“The leprous person who has the disease shall wear torn clothes and let the hair of his head hang loose, and he shall cover his upper lip and cry out, ‘Unclean, unclean.’ He shall remain unclean as long as he has the disease. He is unclean. He shall live alone. His dwelling shall be outside the camp.”
Judging by the full catalog of descriptions in Leviticus 13 along with the detailed instructions for purification in the first half of chapter 14, leprosy is a description of various skin ailments that are mostly temporary, rather than lifelong, unalterable conditions. I base that conclusion on the meticulous list of symptoms in chapter 13, on the weekly check-ups priests must carry out on behalf of inflicted pilgrims, and on the ceremonial sacrifices that must be made when the infected person is healed. That’s not to say that some rare and chronic disease didn’t exist, but it softens the blow of this tragic prognosis here in Leviticus 13, pointing out that a phrase like ‘he shall be unclean as long as he has the disease’ hints that this isn’t typically a lifelong banishment from the assembly.

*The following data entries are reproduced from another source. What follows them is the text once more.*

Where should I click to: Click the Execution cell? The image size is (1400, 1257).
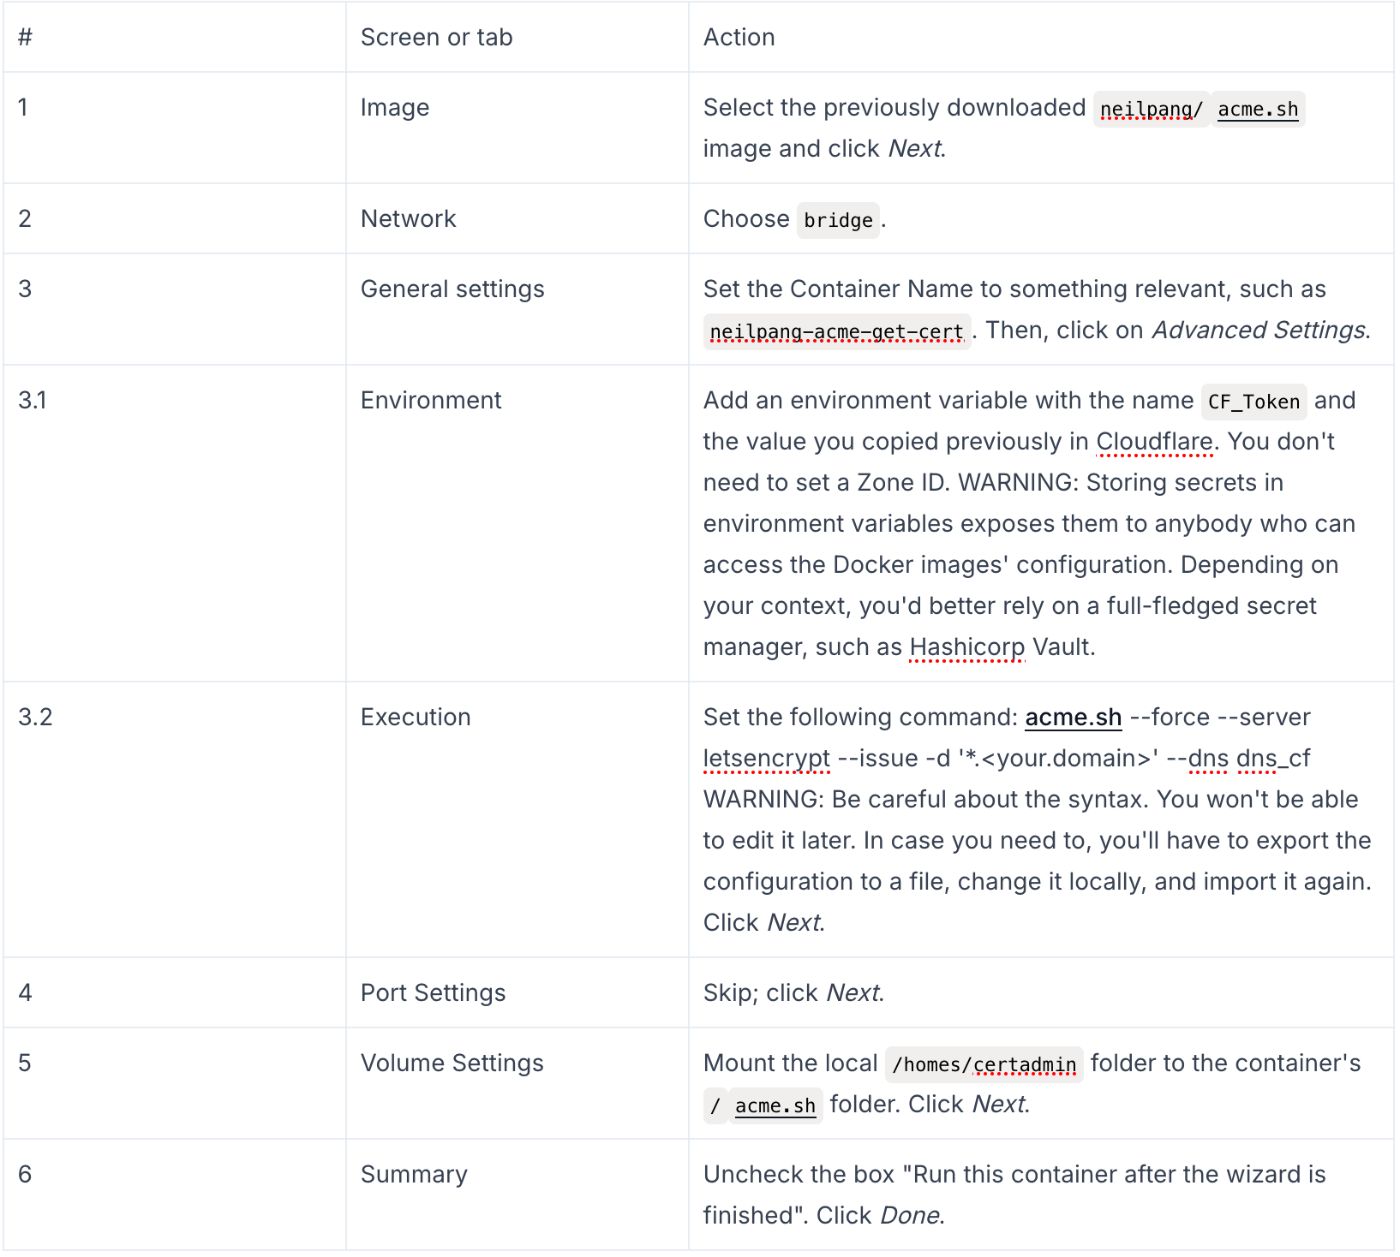click(x=415, y=717)
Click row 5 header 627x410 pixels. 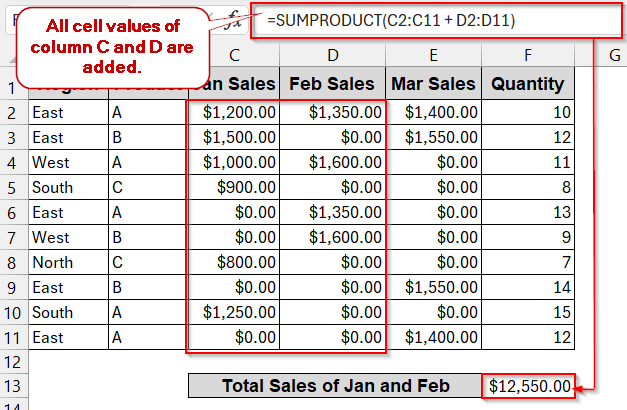click(13, 187)
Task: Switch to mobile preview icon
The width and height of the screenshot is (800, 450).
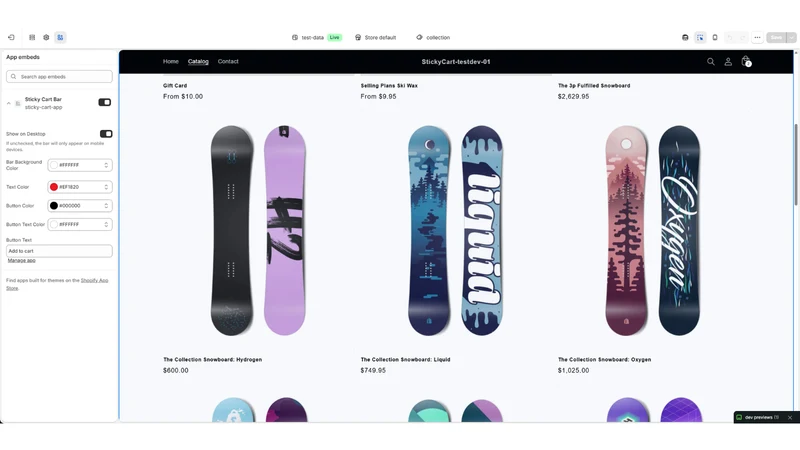Action: [715, 37]
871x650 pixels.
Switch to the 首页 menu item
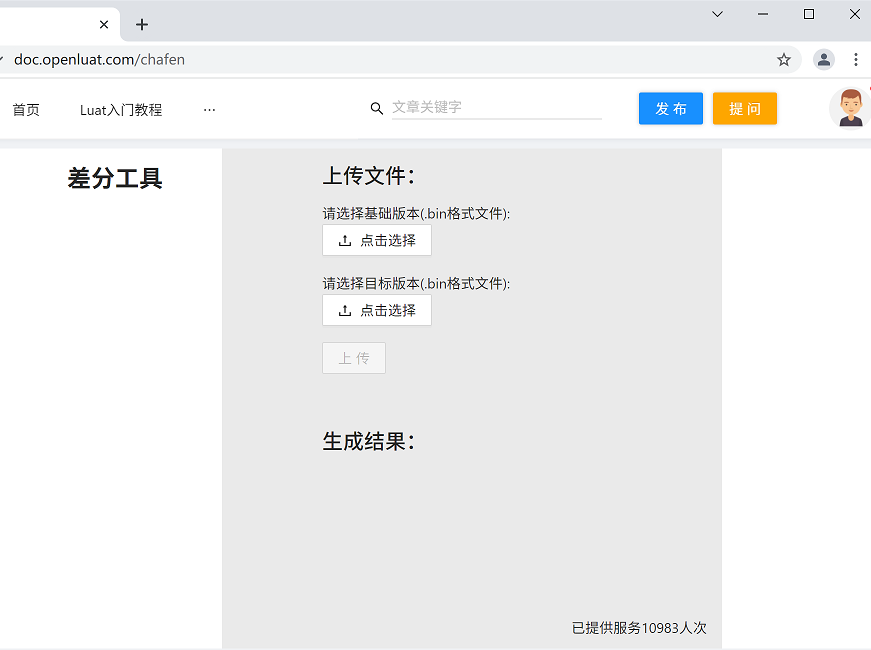coord(25,109)
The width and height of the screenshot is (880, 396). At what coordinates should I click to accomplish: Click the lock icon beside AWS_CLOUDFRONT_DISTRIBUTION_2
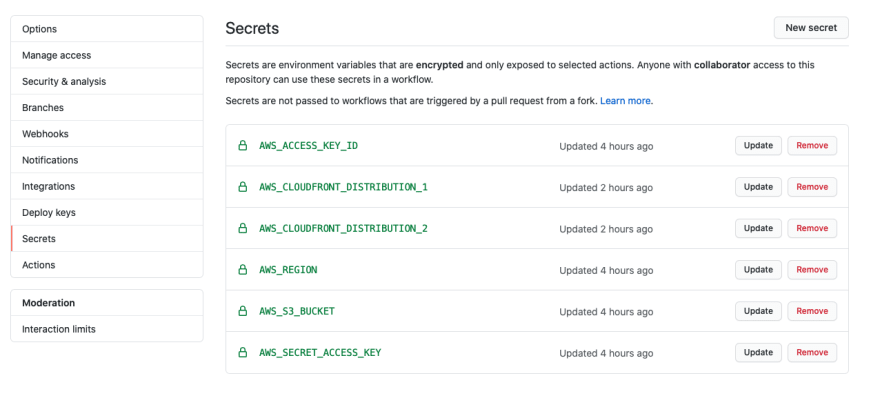point(242,228)
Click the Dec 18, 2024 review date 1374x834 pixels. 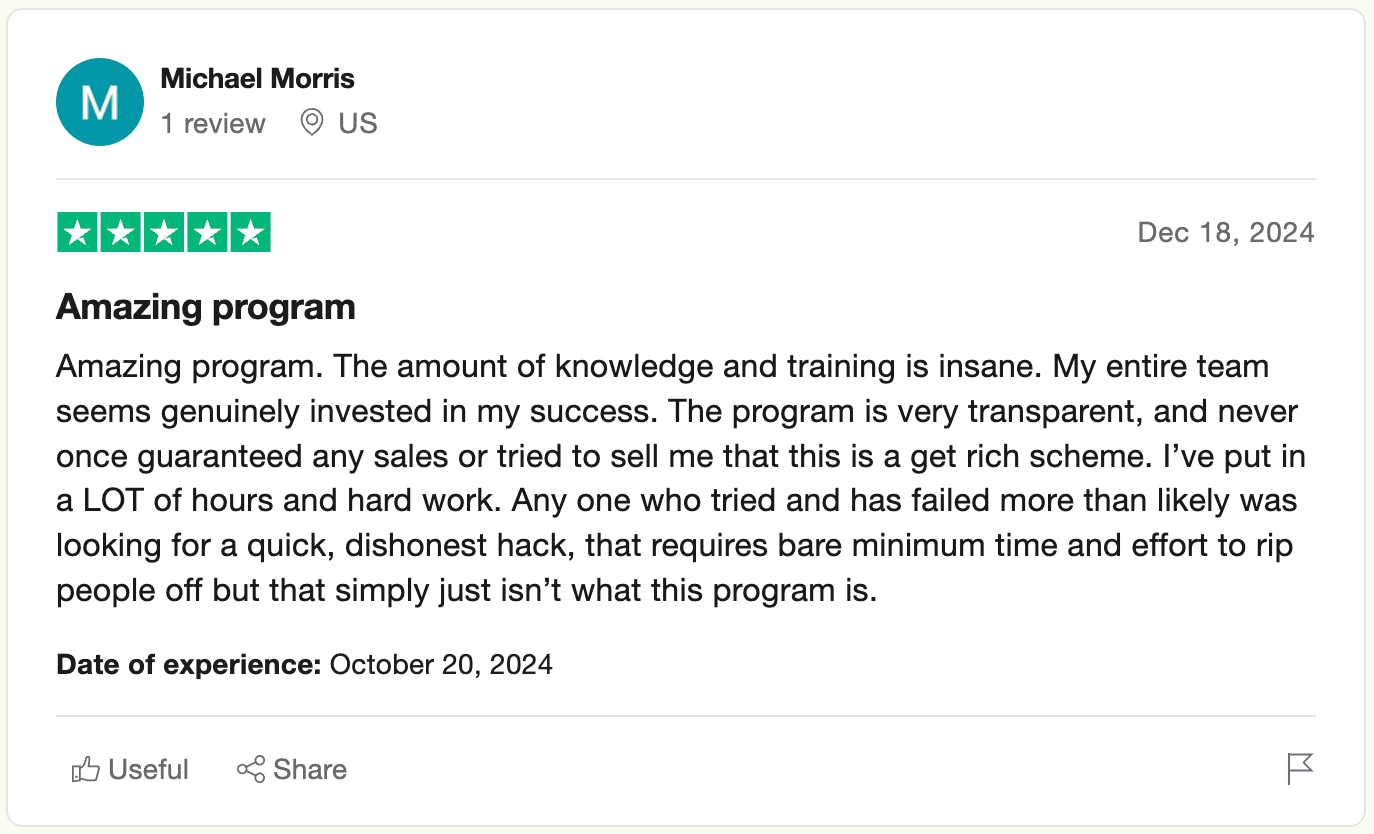click(x=1225, y=233)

There’s no Edenic cherub with a flaming sword hovering over this commonwealth, scowling at those with boils and lesions and rashes as if they’ve been plagued like Pharaoh for stiffening their necks against God. This isn’t a moral judgement for some moral crime. It’s a policy of preservation for the wellbeing of the commonwealth on the whole. Like a lockdown during a pandemic where only the infected people are quarantined, rather than the entire population, a leprous man is removed from the congregation to stop the spread of the virus.
That said, we shouldn’t miss the serious analogy leprosy provides for unchecked sin in our lives. Like a virus, sin spreads rapidly. It isn’t content to remain in the shadows and rest in one covert spot of our body. It’s a conquistador. It wants the whole body, the whole mind, the whole soul. It moves from limb to limb, from impulse to impulse, from ambition to ambition, until all is defiled.
Friend, let’s take Leviticus 13 as a call to get all the hidden, unconfessed, leprous stuff out of our hearts today. Call it what it is to God: unclean! And get rid of it before it spreads.